EXERCISE PROMPT — In the material below, find the line that contains "Instruction: Reply to" and the line that contains "The height and width of the screenshot is (1200, 1600).", then write out exactly those two lines and everything between them.

DATA SUPPLIED —
Segment Open
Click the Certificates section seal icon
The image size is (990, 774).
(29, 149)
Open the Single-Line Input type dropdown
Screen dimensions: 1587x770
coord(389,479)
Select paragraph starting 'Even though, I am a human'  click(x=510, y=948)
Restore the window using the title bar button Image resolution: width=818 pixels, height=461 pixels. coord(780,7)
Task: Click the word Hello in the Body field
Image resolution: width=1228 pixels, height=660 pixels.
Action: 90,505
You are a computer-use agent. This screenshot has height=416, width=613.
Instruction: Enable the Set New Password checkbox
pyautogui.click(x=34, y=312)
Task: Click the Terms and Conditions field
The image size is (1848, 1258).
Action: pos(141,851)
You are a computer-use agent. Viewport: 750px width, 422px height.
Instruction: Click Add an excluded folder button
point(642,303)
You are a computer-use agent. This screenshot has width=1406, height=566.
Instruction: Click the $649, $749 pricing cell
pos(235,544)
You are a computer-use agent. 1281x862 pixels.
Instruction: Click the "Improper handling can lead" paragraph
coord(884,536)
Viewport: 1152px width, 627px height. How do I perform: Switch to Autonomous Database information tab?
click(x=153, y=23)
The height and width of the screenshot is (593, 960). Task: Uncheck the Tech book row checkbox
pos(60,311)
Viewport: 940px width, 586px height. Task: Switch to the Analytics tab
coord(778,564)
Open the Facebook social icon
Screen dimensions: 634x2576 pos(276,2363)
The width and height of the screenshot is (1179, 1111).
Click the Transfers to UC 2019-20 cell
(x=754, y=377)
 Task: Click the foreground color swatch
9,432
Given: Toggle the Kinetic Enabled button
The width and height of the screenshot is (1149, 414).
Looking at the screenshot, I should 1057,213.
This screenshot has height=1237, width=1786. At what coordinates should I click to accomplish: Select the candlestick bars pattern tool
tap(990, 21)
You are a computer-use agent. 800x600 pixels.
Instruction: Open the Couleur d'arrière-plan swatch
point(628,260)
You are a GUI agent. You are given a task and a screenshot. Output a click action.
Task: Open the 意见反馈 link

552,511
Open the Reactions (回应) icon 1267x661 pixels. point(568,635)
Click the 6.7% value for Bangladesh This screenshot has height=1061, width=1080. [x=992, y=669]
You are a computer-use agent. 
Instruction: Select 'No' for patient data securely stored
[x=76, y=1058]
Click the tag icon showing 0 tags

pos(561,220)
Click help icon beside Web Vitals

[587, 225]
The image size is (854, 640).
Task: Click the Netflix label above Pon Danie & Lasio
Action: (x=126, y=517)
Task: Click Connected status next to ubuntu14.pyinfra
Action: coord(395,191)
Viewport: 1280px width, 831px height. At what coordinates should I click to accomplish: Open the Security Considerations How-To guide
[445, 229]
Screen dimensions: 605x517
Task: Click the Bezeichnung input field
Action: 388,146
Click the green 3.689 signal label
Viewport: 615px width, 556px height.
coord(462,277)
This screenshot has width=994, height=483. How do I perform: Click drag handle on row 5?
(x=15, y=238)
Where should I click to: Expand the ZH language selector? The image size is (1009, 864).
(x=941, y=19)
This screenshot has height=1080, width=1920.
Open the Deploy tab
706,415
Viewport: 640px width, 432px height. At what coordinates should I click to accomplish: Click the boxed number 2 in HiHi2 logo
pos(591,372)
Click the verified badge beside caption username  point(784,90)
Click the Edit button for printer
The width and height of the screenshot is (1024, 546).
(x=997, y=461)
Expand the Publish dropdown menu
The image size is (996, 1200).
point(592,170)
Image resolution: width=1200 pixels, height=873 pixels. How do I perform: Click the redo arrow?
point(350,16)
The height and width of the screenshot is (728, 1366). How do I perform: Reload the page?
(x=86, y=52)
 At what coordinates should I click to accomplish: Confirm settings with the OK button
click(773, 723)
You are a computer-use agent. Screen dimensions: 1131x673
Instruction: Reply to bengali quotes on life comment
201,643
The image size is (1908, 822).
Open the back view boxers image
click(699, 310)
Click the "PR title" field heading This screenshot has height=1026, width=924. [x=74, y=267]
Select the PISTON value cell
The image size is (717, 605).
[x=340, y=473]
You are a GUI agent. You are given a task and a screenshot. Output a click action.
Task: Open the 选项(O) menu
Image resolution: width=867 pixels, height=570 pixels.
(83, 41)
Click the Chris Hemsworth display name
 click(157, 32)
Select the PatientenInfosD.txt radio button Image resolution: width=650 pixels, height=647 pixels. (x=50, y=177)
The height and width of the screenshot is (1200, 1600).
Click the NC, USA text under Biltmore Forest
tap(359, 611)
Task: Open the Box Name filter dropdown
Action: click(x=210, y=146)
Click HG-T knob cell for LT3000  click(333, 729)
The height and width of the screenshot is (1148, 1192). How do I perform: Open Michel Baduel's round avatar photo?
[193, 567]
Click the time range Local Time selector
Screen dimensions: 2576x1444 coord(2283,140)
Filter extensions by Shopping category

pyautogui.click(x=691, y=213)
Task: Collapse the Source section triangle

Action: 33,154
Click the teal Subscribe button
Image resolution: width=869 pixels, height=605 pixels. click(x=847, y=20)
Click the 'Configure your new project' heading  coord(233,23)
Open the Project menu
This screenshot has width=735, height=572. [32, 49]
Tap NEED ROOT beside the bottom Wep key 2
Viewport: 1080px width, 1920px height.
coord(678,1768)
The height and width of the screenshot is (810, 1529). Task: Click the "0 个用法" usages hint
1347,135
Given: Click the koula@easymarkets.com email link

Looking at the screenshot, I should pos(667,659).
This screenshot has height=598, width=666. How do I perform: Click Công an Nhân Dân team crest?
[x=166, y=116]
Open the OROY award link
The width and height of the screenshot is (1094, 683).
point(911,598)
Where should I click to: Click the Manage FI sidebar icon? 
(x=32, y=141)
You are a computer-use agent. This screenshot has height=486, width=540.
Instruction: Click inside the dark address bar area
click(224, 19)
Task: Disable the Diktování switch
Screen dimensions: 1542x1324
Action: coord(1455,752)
Segment Closed
OUTPUT BELOW —
Instruction: Reply to bengali quotes on life comment
201,643
The image size is (1908, 822).
Open the back view boxers image
click(699, 310)
Click the "PR title" field heading This screenshot has height=1026, width=924. [x=74, y=267]
Select the PISTON value cell
The image size is (717, 605).
[x=340, y=473]
You are a GUI agent. You are given a task and a screenshot. Output a click action.
Task: Open the 选项(O) menu
Image resolution: width=867 pixels, height=570 pixels.
(83, 41)
Click the Chris Hemsworth display name
 click(157, 32)
Select the PatientenInfosD.txt radio button Image resolution: width=650 pixels, height=647 pixels. (x=50, y=177)
The height and width of the screenshot is (1200, 1600).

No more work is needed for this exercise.